7. A device for promoting chondrogenesis in chondrocyte cells which comprises:

a container for holding the chondrocyte cells;

an acoustic transducer disposed beneath the container for directing acoustic energy into the container;

a signal generator connected to the acoustic transducer and operable to drive the acoustic transducer with an audio frequency signal.

8. The device as recited in claim 6 in which the acoustic device is a loudspeaker.

9. A method for promoting chondrogenesis in chondrocyte cells which includes exposing the chondrocyte cells to acoustic energy produced by an audio frequency square wave.

10. The method as recited in claim 9 in which the audio frequency square wave is substantially 1 KHz.
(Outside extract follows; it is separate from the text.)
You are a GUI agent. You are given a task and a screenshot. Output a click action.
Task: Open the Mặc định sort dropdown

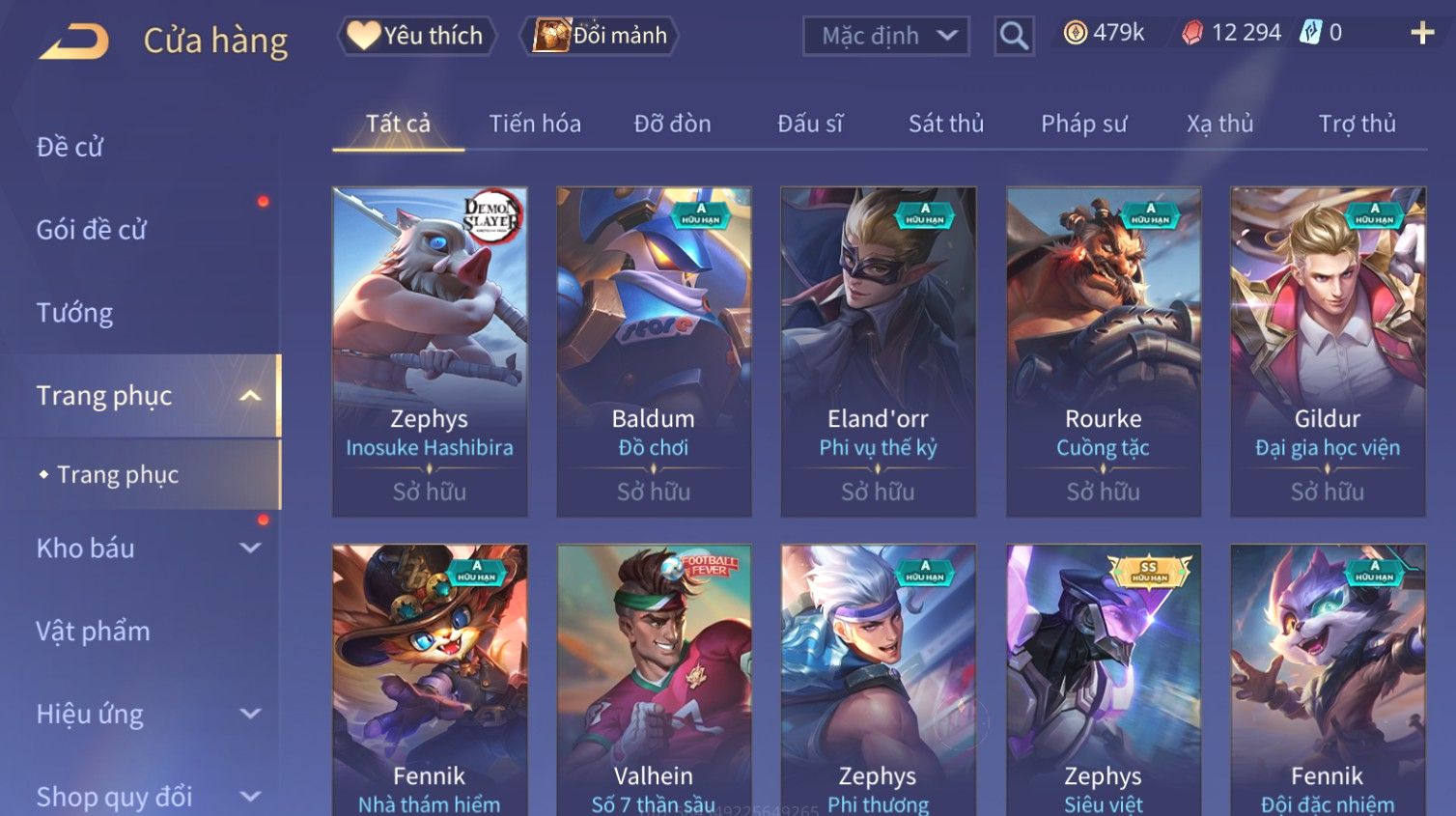click(x=886, y=36)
11. The method as recited in claim 10 in which the audio frequency square wave has a 20% duty cycle.

12. A device for promoting chondrogenesis in chondrocyte cells which comprises:

a container for holding the chondrocyte cells;

an acoustic transducer disposed beneath the container for directing acoustic energy into the container;

a signal generator connected to the acoustic transducer and operable to drive the acoustic transducer with an audio frequency signal having a substantially square wave shape.